The beers themselves sport the punnish names beloved of nerdom; Dark de Triomphe, Inseine Stout, Maison Blanc, Parislytic Ale. They taste strange enough. The bar describes the Parislytic as “strong, malty and hoppy,… a great example of a tasty bitter.” It is no such thing, and smacks more of wheat than of malt, while the hoptruck must have been hijacked on the way to the tun. In fact the beers of the Frog resemble no recognized style, not British nor Belgian nor French; in this case the normal Parisian distrust of innovation would have served the city well. 
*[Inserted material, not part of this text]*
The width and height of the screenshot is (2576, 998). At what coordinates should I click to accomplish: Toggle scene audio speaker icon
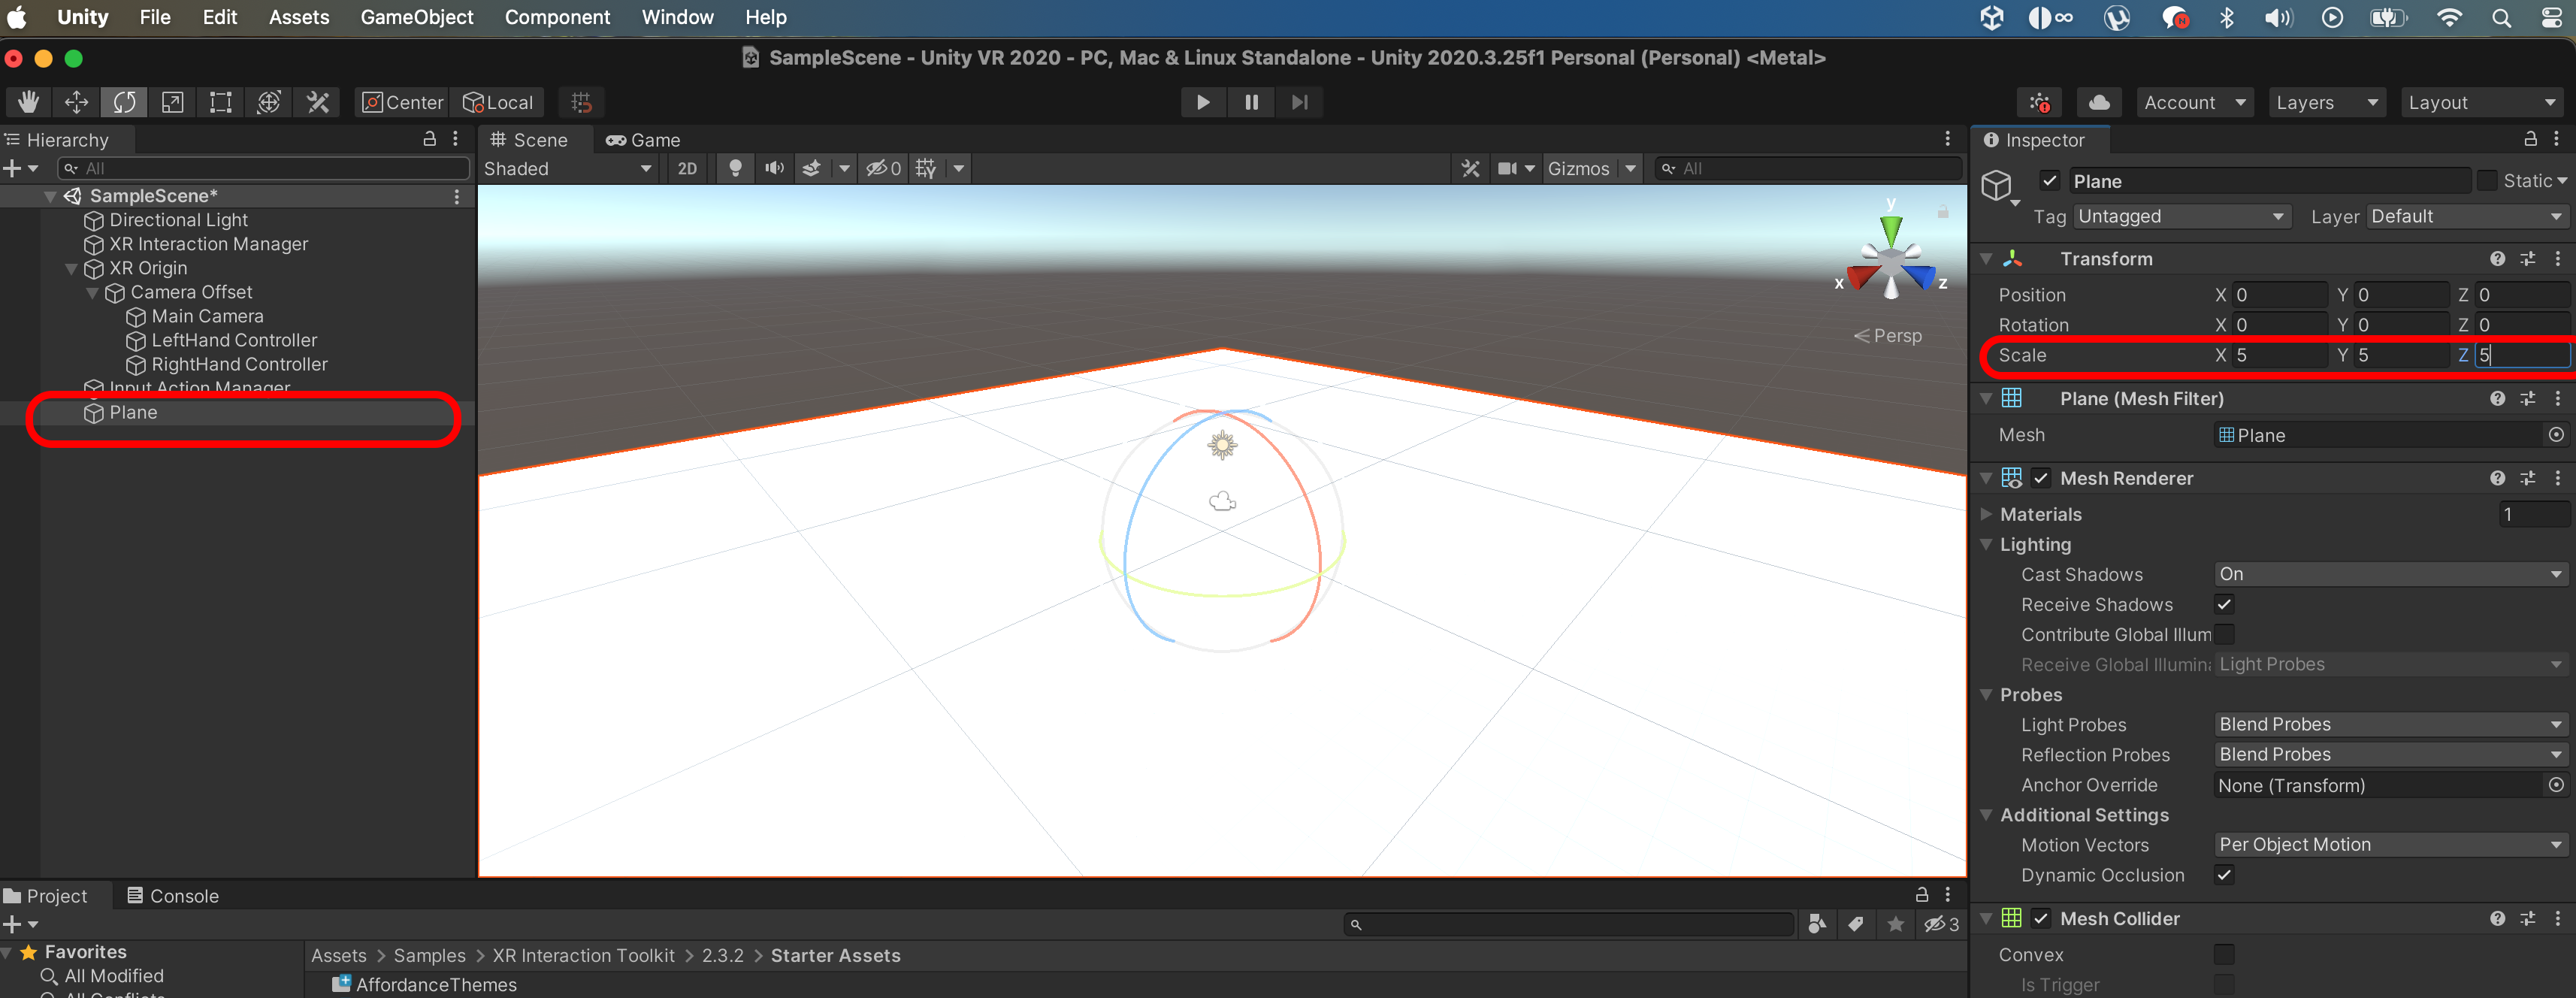coord(774,168)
These imposters are enlivened by nitrogen instead of carbonation, an unfortunate factor if the bartender cares not a whit. Our troll had no inclination toward a proper pour, so the pitcher of Parislytic arrived milky instead of bronze and took so long to clear that it flattened.

The Parisian thirst for beer is there; surveys show that young French adults favor it over wine by the proverbial mile. Despite its infirmities, the Frog & Rosbif itself pulses later at night (requiring a bouncer, in England soccer strip, for crowd control) and we understand the impulse of its patrons to give it a go. It and its sister Frogs are the only show.

You should by all means go to Paris but when you do, carry a map. Verities abide there, so do not go for the beer. Head for the markets and museums; choose to drink wine; take the Metro everywhere. And begin each conversation with bonjour, no matter how awful your French.